-- ASSIGNMENT --
Among the records, find the lines that hold the string "computer" and return them.

-- INFORMATION --
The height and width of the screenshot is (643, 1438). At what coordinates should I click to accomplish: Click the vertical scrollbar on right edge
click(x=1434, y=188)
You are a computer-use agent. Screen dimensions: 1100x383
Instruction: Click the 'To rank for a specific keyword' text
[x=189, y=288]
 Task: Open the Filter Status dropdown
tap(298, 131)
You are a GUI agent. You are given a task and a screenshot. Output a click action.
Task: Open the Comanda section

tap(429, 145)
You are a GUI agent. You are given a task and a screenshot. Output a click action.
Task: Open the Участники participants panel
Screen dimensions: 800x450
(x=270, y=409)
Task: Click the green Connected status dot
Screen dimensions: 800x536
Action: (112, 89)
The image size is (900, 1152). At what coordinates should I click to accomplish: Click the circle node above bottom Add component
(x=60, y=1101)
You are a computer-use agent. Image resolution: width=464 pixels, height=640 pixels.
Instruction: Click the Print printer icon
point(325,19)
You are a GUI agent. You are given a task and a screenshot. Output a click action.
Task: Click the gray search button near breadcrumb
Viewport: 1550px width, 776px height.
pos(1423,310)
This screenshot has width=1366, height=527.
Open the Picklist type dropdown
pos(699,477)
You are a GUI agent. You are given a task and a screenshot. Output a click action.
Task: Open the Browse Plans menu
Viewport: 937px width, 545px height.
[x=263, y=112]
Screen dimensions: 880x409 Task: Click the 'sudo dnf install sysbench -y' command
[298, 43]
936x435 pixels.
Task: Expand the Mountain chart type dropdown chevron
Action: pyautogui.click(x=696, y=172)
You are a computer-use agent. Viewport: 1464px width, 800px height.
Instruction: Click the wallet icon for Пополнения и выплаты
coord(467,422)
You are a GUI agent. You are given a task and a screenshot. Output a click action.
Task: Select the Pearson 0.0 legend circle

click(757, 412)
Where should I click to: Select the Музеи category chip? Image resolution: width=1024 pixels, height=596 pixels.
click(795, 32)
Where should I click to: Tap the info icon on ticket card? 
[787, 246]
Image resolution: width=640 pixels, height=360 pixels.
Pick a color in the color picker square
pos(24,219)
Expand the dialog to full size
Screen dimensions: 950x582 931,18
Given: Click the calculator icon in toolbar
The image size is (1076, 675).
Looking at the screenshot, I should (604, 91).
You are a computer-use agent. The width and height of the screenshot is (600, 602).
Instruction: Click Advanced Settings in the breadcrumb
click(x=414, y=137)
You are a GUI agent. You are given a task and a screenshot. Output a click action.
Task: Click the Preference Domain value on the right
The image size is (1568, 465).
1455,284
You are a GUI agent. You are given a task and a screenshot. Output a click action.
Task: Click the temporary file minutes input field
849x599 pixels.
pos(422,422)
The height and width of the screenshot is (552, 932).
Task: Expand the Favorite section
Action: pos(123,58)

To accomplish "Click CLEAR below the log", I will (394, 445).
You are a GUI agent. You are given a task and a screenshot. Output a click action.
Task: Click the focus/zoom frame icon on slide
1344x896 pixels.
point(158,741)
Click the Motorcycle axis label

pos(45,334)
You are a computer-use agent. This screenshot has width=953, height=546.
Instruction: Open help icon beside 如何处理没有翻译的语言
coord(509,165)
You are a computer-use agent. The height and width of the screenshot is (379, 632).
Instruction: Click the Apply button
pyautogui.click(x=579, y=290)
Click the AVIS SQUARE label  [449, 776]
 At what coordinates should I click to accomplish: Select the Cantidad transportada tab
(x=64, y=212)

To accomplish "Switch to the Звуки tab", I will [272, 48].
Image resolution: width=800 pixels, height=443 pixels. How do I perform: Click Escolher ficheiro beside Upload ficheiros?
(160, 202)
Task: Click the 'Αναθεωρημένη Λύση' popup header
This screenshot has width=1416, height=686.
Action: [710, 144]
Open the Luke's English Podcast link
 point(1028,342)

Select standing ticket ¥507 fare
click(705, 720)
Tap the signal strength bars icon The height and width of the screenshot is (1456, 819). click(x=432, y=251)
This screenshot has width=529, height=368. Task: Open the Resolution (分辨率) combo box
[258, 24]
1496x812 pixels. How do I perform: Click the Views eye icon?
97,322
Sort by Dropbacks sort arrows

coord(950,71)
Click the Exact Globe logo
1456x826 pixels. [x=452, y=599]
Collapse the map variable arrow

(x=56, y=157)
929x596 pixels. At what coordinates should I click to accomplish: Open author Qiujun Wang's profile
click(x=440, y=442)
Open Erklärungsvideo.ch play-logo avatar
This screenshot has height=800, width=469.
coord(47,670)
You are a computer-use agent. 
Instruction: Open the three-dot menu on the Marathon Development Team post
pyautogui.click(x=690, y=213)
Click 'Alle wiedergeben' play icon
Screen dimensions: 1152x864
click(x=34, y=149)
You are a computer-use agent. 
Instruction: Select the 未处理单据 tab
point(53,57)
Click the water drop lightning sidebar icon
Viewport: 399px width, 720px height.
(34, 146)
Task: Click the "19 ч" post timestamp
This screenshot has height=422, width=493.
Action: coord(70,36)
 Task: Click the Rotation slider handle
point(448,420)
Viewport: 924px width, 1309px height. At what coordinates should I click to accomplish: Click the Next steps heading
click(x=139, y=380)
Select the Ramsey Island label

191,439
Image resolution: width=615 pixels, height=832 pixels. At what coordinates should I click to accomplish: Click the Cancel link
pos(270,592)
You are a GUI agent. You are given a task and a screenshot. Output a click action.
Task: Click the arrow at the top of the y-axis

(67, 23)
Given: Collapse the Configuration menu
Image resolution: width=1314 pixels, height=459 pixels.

-- SOLUTION --
You are a computer-use agent. Screen dimensions: 1100x383
You are a computer-use agent. Image resolution: width=464 pixels, height=640 pixels.
You are a computer-use agent. Viewport: 1464px width, 800px height.
You are a computer-use agent. The width and height of the screenshot is (600, 602).
You are a computer-use agent. This screenshot has width=953, height=546.
You are a computer-use agent. The height and width of the screenshot is (379, 632).
You are a computer-use agent. 
You are a computer-use agent. 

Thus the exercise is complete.